Jacó-Vilela (2007) aponta que as respostas surgidas no período de "crise" ainda são atuais, como a psicologia sócio-histórica, representações sociais, análise institucional e a Associação Brasileira de Psicologia Social (Abrapso). Lacerda Junior (2013) apresentou como as transformações na sociedade brasileira na década de 1970, com a retomada das lutas sociais contra a ditadura, promoveram transformações na psicologia, especialmente a partir do campo da psicologia social, especificamente dos debates sobre a "crise". Yamamoto (1987) apontou que a "crise" era de toda a psicologia, surgida dos questionamentos sobre a função social do psicólogo, geradas devido à crise no mercado de trabalho e restringida a uma "crise de consciência", resultando em respostas agrupadas em dois eixos: (1) psicologia alternativa, que reunia propostas em contraposição ao tradicional e possuem duas tendências, a (a) busca por originalidade sem a preocupação de não reproduzir ou não os problemas da psicologia tradicional, como as abordagens corporais e a que (b) procura uma saída para a Psicologia por meio do alcance à maioria popular que não era alcançada pela psicologia; (2) contrapsicologia, com críticas e busca por uma redefinição da Psicologia.

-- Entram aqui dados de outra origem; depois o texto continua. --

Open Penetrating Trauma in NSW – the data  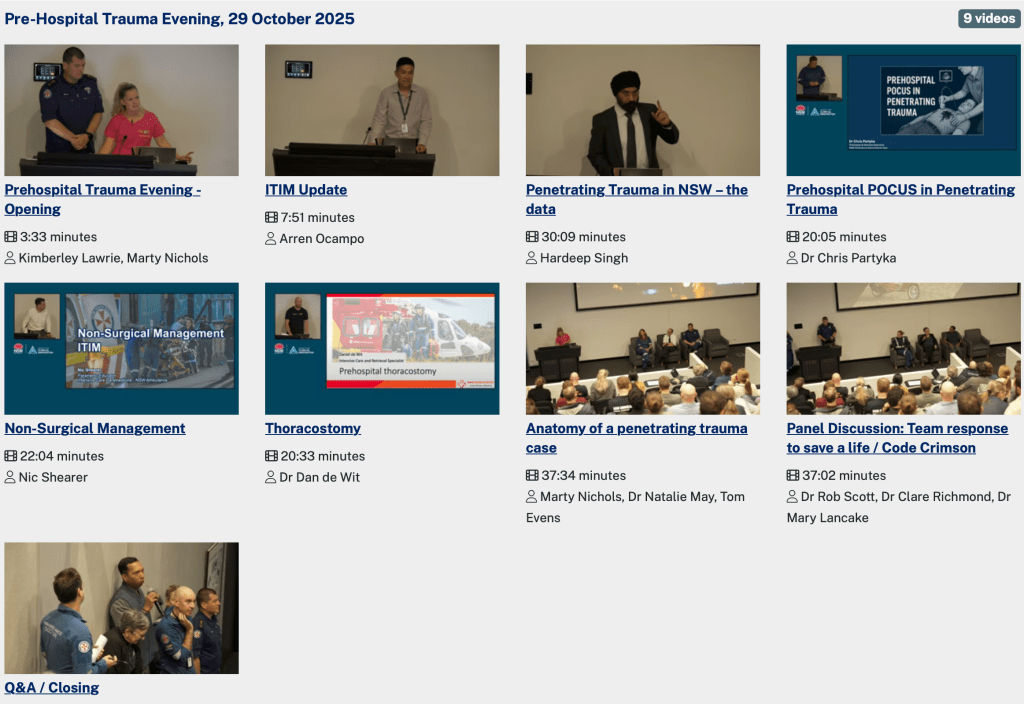(x=636, y=190)
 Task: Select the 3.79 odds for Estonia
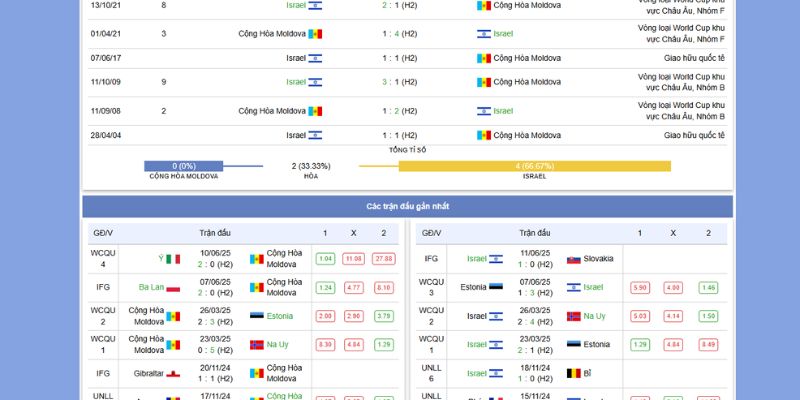[x=383, y=316]
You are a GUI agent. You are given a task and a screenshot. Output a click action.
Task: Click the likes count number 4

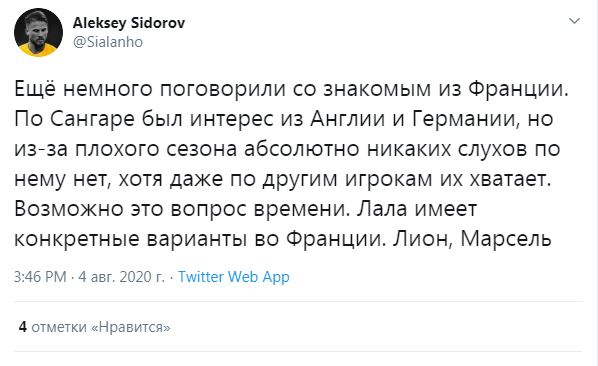point(23,327)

 Embora a crise da psicologia social no Brasil tenha o significado de busca de novas teorias que fundamentassem a ação social do psicólogo em nosso meio, não podemos deixar de considerar a continuidade da influência exercida pela psicologia social norte-americana. Aroldo Rodrigues é certamente um dos mais importantes divulgadores desta psicologia social. Professor do Programa de Pós-Graduação da PUC-RJ constituiu-se em uma referência para a psicologia social no Rio de Janeiro, embora, posteriormente, tenha sido alvo de críticas por parte dos psicólogos sociais cariocas e brasileiros. Suas obras "Psicologia Social" de 1972 e "Estudos em Psicologia Social" de 1979 são, nos dias atuais, estudadas em muitos cursos de psicologia social no país.

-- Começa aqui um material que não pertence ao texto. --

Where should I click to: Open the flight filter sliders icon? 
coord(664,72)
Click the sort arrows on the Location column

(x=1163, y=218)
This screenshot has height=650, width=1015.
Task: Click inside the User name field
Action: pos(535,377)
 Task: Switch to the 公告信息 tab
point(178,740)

No Brasil, nesse mesmo período histórico, Silvia Lane já apontava para a necessidade de se buscar caminhos próprios para a psicologia social em nosso país, que atendessem a nossa realidade cultural, social e política. Um dos sinais da crise da psicologia social a partir dos anos 60 foi a busca, por um lado, do atendimento da necessidade de intervenção social para a melhoria das condições de vida das sociedades, e por outro, a tendência de contrariedade ao rigor da metodologia experimental de laboratório. Este dilema colocava,
de um lado, a psicologia social norte-americana que tinha a preocupação de reproduzir o modo de fazer ciência das ciências naturais, mas que a partir do final da década de 60, também buscava responder as necessidades de relevância em suas pesquisas; e em uma posição distinta, uma outra maneira de pensar a psicologia social, que se configurava a partir de críticas ao modelo positivista de ciência e que passou a sustentar como uma de suas preocupações a busca da relevância social.